当院では高い薬はなるべく安く、という方針でやっていますが、元々が高い薬の場合、そういう薬はどうしても価格が高くなってしまいます。
一方で、人間の医師が処方箋を出し、薬局で販売する薬は、すべて厚生省が値段を決めています。
こちらの場合は、高くなるも安くなるも厚生省のさじ加減次第ということになります。
これは結構厄介で、獣医も人体薬を使用することが多々あるため、今まで使用していた抗生物質の原価が、いきなり4倍の額に跳ね上がったこともあります。
特に問題なのは、薬の原材料費と厚生省が決定した薬の原価、使用額が異常なほどかけ離れた薬も存在することです。
例えば、今でこそ新薬がでたりして、安価に治療ができるようになった(それでもお金が足りなくて治療を受けることができない人もいるレベル)、肺高血圧症(肺が固まって死に至る病気)などは、一昔前はアメリカでは、数千円で買えたにもかかわらず、同じ時代日本で数十万円かかる、といったこともありました。

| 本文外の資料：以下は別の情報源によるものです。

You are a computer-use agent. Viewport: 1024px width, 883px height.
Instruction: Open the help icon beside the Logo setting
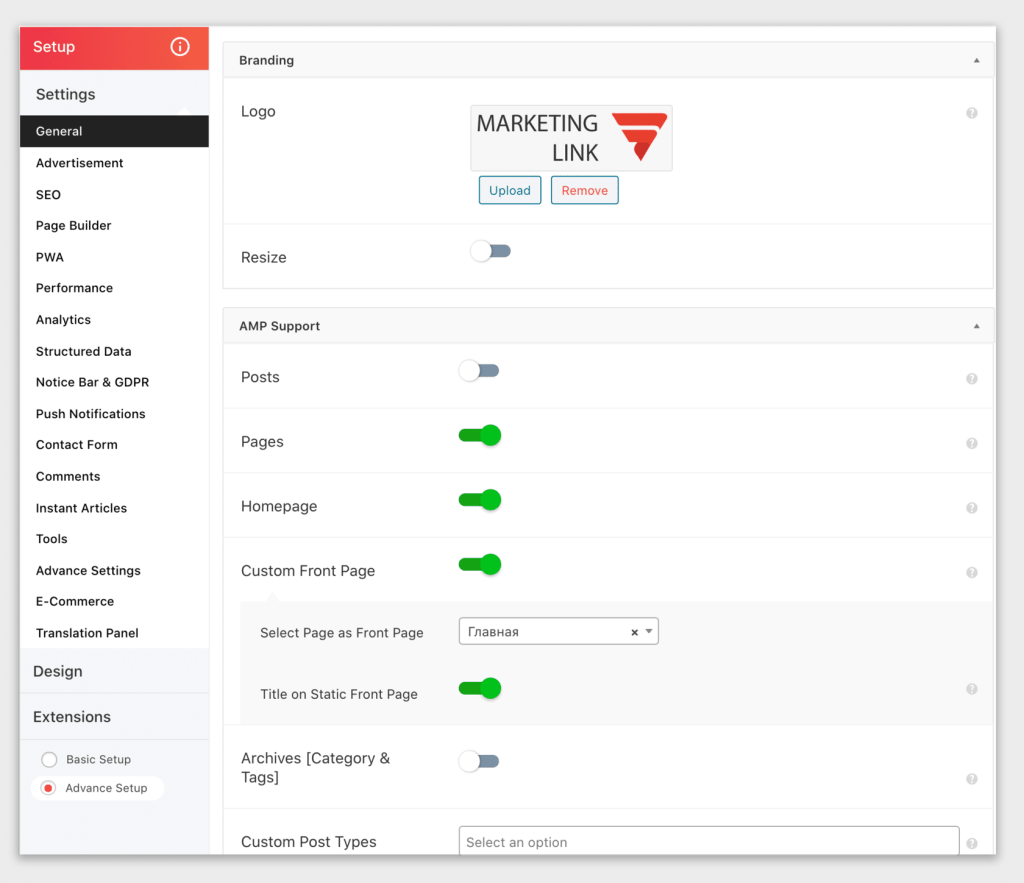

また、この肺高血圧症にはバイアグラが血管の拡張、血圧の減少を起こして症状を和らげてくれることから、実際にバイアグラを使用することがありますが、日本のバイアグラは高価過ぎて使い続けていけない患者さんがほとんどです。
これらの価格ももちろん厚生省が決定しています。
海外の薬よりも日本の物の方が安い物も中にはありますが、この肺高血圧症の薬などや治療費が非常に高くかかる病気の場合、家族のお金が尽きる、社会保険の場合、会社にも負担が行くため、会社から保険を使うのをやめてほしいと請われる、などのことが良く起こっているそうです。